It’s amazing to me how often I talk with someone about a project they’re working on, and when asked “what’s your budget on this” they just look at me with a blank look. Let’s be real for a minute — everything we do in product design, development, and management has limits. We have limited resources. We have limited time. We have limited energy. But all too often we just assume that everything that we’re doing requires 100% of our effort, 100% of the time. But that’s simply not true. Some things are more important than others. Some things require more time and effort and energy than others. Some things that we do can slip through with a smaller amount of our attention than others. We instinctively do this, but we rarely actually plan it — and that’s to our detriment and to the detriment of our stakeholders. Laying out a clear understanding of the amount of effort that you’re expecting to spend on any given project or component can be an essential tool in any Product Manager’s belt.
Budgeting Aligns Teams
As Product Managers, we work with a lot of different teams — design teams, graphics teams, documentation teams, development teams, marketing teams, and so very many others.
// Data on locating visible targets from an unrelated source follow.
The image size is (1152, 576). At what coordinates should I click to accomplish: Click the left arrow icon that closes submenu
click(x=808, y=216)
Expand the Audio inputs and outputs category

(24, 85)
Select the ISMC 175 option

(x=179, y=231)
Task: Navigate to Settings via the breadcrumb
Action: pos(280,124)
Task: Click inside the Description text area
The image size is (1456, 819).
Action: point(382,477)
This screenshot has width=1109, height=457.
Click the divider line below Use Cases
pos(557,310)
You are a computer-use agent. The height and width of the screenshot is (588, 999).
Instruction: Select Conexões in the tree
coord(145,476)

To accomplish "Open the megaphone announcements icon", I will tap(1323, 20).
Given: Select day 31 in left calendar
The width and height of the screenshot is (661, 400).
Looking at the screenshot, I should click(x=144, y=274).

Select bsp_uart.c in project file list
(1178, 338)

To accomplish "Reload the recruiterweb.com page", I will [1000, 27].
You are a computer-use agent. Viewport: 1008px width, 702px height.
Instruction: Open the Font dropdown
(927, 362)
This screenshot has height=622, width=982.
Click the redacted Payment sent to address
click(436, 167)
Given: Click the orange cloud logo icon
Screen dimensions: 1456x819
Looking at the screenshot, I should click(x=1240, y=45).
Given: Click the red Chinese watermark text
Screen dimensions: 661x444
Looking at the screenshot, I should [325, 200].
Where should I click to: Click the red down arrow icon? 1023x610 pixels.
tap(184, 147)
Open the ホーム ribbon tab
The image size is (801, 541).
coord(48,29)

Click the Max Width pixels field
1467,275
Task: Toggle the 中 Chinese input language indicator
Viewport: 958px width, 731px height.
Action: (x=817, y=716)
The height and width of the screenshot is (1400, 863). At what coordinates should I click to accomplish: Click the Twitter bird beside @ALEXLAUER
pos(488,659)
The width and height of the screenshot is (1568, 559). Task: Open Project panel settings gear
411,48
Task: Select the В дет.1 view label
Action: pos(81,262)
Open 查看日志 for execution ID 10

And often, these teams don’t come to the project with the same understanding of all of the component parts and context that we do. Lacking this, they’ll often engage at whatever level of effort they assign to the work to be done. Sometimes this results in them putting more effort in than we really wanted them to — meaning that other work they need to do gets put on the back-burner. And sometimes this results in them putting less effort in that we expected — which often leads to rework and disappointment. If instead, at the outset of everything that we do, we document just how important a project is, just how much effort we want to spend on it, then we’re allowing our teams to align their work to ours. We’re providing them with important information to use when planning out their own work streams. We’re aligning everyone against a single, clear, understood standard of work — so there aren’t any surprises as each team takes on their part of the work.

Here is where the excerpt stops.